Request A
From the gcc-patches message, list the distinct file paths that begin the asterisk-marked change entries.

### Provided text

This is the mail archive of the
gcc-patches@gcc.gnu.org
mailing list for the GCC project.
Re: fixincludes: replacement for machine_name fix
On Wed, Jan 19, 2000 at 09:38:59PM -0800, Zack Weinberg wrote:
>
> Revised patch in a few minutes.
Here it is. I managed to find the relevant change in libc's regex.c
and merge it. That ten-line change cuts total time by a factor of
nine (4m30s -> 30s). If you let it use alloca and compile it with
optimization, that's good for another factor of three, but neither is
practical - oh well.
I also cleaned up the Makefile a bit, it was repeating things on the
command lines.
zw
* Makefile.in (fixinc.sh): Depend on specs.
* fixinc/Makefile.in: Don't repeat stuff on the compiler
command lines. Add rule for machname.h. Make fixlib.o depend
on machname.h.
* fixinc/fixlib.c (mn_get_regexps): New helper function.
* fixinc/fixlib.c: Prototype it.
* fixinc/fixtests.c (machine_name): New test.
* fixinc/fixfixes.c (machine_name): New fix.
* fixinc/inclhack.def (machine_name): Use new C test and fix.
* fixinc/gnu-regex.h: Don't define _REGEX_RE_COMP.
* fixinc/gnu-regex.c: Likewise.
(regcomp): Allocate and initialize a fastmap.
===================================================================
Index: Makefile.in
--- Makefile.in 2000/01/19 09:42:10 1.367
+++ Makefile.in 2000/01/20 06:24:11
@@ -2161,7 +2161,7 @@ FIXINCSRCDIR=$(srcdir)/fixinc
fixinc.sh: $(FIXINCSRCDIR)/mkfixinc.sh $(FIXINCSRCDIR)/fixincl.c \
$(FIXINCSRCDIR)/procopen.c $(FIXINCSRCDIR)/gnu-regex.c \
$(FIXINCSRCDIR)/server.c $(FIXINCSRCDIR)/gnu-regex.h \
- $(FIXINCSRCDIR)/server.h $(FIXINCSRCDIR)/inclhack.def
+ $(FIXINCSRCDIR)/server.h $(FIXINCSRCDIR)/inclhack.def specs
MAKE="$(MAKE)"; srcdir=`cd $(srcdir)/fixinc; pwd` ; \
export MAKE srcdir ; \
cd ./fixinc; $(SHELL) $${srcdir}/mkfixinc.sh $(target)
===================================================================
Index: fixinc/Makefile.in
--- fixinc/Makefile.in 2000/01/19 21:41:04 1.12
+++ fixinc/Makefile.in 2000/01/20 06:24:11
@@ -77,8 +77,8 @@ gen : $(SH_TARGET) fixincl.x
$(FIOBJ): $(HDR)

######

Request B
Rewrite the records starting at the first one and ending at the line that contains "NaN handling is", with "screenshot" replaced by "image" and nothing else changed.

### Data section

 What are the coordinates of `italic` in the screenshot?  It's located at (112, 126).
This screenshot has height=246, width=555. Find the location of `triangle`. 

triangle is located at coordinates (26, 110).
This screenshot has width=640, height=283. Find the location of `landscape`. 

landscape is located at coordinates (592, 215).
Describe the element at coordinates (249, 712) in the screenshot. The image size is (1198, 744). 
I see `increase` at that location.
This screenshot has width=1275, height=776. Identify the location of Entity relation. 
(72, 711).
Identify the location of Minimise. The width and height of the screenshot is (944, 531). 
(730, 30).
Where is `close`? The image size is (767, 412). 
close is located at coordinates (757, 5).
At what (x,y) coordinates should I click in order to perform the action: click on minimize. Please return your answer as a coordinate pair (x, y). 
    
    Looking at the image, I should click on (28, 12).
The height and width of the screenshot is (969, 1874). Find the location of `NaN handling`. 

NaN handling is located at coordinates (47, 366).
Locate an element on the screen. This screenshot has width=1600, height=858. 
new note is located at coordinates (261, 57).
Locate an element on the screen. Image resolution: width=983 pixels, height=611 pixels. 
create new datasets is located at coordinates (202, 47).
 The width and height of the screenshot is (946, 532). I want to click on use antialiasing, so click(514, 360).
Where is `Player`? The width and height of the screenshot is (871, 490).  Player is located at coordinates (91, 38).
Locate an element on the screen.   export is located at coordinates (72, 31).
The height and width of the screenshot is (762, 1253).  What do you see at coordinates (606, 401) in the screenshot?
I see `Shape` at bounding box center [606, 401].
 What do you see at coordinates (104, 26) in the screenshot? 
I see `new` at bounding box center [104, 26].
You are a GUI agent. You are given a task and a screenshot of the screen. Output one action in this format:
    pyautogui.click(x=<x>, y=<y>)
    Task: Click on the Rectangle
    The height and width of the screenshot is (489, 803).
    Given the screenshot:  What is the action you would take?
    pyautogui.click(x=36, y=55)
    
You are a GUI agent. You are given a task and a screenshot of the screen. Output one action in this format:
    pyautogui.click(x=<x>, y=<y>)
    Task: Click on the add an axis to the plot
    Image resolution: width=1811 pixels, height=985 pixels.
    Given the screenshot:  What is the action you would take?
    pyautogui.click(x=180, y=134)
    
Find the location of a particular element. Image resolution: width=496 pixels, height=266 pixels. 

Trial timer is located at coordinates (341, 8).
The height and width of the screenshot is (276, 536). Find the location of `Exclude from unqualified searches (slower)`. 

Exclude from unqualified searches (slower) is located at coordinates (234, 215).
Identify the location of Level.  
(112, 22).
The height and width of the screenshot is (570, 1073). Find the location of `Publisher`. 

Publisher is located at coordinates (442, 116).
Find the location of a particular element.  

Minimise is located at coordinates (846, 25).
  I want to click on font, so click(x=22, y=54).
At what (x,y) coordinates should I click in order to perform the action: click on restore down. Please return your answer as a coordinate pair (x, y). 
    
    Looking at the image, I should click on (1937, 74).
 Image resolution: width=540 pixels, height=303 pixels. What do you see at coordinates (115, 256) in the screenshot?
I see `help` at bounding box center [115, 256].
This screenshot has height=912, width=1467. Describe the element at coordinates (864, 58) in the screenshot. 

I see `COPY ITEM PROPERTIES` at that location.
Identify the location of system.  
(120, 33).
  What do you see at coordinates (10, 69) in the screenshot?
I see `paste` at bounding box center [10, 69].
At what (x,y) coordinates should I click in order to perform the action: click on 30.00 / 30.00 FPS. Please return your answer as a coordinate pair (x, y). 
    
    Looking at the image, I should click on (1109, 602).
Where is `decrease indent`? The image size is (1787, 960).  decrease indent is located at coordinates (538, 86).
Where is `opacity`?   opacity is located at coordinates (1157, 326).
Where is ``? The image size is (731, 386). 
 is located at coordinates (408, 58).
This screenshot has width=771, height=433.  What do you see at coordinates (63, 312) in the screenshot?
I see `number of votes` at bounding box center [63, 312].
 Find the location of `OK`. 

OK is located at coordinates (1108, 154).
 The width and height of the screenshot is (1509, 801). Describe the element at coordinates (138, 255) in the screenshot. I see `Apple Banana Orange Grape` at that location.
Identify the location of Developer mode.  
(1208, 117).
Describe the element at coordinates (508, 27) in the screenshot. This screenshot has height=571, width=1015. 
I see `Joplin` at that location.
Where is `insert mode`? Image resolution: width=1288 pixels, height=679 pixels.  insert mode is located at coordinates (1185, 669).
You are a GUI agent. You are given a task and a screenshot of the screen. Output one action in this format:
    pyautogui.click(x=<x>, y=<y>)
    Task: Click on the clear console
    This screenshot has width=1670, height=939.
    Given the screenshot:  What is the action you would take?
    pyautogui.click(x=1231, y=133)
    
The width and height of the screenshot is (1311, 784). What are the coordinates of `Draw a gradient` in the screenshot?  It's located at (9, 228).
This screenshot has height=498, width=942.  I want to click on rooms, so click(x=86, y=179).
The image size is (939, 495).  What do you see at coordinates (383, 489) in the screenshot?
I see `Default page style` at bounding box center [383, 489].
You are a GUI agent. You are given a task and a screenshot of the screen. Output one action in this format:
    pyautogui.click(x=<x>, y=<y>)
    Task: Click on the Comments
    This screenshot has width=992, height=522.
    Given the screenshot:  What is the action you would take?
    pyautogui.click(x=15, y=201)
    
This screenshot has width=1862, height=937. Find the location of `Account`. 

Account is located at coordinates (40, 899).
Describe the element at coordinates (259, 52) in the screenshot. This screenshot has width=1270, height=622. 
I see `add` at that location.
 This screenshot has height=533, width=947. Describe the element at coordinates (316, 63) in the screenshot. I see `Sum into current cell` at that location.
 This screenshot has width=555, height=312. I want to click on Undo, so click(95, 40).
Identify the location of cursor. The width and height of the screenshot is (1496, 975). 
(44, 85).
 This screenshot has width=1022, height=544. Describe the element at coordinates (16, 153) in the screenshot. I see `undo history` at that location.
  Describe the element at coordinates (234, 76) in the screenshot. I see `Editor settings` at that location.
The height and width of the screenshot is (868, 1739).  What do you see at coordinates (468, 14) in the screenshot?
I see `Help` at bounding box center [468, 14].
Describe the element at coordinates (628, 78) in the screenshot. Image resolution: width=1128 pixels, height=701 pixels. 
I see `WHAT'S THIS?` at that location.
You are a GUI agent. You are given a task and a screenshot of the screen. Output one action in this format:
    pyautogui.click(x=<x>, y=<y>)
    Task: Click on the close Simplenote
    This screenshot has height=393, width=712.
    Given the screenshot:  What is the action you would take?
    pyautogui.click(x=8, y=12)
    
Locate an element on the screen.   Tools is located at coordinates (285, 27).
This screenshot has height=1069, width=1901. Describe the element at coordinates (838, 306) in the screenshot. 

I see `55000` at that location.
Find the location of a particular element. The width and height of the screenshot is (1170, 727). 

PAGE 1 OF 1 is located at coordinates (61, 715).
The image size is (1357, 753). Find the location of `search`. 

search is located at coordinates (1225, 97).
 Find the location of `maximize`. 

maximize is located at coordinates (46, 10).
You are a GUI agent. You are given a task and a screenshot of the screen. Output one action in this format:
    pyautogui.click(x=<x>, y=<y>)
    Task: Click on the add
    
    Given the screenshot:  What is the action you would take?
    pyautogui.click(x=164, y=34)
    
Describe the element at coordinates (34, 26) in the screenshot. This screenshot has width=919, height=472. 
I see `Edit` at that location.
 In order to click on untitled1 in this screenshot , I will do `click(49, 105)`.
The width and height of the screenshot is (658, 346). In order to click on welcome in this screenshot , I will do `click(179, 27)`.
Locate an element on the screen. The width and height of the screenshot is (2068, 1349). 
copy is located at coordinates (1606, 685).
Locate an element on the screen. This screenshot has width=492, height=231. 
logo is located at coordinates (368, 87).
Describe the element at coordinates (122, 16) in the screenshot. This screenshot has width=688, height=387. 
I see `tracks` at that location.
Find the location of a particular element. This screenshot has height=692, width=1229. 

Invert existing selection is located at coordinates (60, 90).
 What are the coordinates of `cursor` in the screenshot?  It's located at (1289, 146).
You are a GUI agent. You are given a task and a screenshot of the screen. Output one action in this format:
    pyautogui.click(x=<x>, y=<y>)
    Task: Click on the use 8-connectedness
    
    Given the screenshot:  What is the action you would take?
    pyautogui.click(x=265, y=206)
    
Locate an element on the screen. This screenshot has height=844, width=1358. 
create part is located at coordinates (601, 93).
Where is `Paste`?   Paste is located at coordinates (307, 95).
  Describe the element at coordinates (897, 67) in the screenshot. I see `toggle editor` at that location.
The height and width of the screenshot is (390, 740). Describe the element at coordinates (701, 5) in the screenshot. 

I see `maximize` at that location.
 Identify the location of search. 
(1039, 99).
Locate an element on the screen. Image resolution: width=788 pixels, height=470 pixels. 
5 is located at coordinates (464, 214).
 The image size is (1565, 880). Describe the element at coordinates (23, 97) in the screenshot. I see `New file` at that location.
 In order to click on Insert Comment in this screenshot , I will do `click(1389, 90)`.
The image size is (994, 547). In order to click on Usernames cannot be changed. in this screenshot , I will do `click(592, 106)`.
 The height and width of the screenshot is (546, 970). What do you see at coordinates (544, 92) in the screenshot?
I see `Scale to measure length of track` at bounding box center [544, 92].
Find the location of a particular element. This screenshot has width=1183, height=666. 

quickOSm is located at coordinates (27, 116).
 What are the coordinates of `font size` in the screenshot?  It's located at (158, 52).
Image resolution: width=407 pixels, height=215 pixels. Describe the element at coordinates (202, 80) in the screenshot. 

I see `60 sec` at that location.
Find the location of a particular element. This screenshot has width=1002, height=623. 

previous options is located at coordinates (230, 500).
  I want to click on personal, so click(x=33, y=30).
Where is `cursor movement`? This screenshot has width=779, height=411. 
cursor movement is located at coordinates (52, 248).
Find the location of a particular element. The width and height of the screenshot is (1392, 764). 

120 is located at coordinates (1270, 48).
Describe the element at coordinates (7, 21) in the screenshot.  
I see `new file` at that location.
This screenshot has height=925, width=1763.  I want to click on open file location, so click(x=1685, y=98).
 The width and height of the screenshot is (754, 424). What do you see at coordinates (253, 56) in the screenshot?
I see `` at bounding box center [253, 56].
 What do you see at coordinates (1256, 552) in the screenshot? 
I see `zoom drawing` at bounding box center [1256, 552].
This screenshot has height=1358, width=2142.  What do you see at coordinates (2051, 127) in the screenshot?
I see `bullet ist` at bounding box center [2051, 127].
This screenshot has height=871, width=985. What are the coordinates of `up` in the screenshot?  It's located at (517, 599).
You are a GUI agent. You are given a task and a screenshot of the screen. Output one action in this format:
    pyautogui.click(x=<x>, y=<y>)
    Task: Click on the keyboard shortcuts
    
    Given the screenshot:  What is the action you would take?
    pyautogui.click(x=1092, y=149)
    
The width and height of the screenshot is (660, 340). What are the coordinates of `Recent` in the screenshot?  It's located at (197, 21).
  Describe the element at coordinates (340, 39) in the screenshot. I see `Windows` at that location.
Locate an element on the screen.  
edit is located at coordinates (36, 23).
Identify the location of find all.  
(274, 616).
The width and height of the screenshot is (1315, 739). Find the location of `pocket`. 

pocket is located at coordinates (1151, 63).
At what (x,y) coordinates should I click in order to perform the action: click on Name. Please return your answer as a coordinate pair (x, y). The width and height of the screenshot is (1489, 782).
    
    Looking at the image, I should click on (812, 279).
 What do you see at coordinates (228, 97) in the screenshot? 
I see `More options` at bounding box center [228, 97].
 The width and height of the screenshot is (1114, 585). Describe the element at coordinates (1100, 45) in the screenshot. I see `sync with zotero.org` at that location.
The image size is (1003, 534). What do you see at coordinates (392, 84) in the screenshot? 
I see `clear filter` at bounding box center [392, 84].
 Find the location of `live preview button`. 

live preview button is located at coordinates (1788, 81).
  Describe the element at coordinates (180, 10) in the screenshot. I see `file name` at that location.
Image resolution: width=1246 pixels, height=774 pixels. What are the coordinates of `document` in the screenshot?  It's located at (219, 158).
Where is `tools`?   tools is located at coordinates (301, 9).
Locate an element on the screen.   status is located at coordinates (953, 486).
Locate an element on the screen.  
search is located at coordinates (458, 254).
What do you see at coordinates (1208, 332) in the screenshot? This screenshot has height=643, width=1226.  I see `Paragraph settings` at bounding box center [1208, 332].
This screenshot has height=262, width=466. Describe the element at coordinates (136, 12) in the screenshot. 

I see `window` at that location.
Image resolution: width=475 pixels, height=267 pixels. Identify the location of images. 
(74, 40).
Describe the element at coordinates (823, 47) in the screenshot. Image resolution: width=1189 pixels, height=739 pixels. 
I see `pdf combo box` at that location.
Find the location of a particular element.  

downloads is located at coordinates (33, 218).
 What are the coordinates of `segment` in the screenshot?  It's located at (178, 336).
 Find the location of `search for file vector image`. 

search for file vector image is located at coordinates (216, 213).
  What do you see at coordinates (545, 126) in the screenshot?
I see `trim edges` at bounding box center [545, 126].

######

Expected answer A
Makefile.in
fixinc/Makefile.in
fixinc/fixlib.c
fixinc/fixtests.c
fixinc/fixfixes.c
fixinc/inclhack.def
fixinc/gnu-regex.h
fixinc/gnu-regex.c

Expected answer B
 What are the coordinates of `italic` in the image?  It's located at (112, 126).
This image has height=246, width=555. Find the location of `triangle`. 

triangle is located at coordinates (26, 110).
This image has width=640, height=283. Find the location of `landscape`. 

landscape is located at coordinates (592, 215).
Describe the element at coordinates (249, 712) in the image. The image size is (1198, 744). 
I see `increase` at that location.
This image has width=1275, height=776. Identify the location of Entity relation. 
(72, 711).
Identify the location of Minimise. The width and height of the image is (944, 531). 
(730, 30).
Where is `close`? The image size is (767, 412). 
close is located at coordinates (757, 5).
At what (x,y) coordinates should I click in order to perform the action: click on minimize. Please return your answer as a coordinate pair (x, y). 
    
    Looking at the image, I should click on (28, 12).
The height and width of the image is (969, 1874). Find the location of `NaN handling`. 

NaN handling is located at coordinates (47, 366).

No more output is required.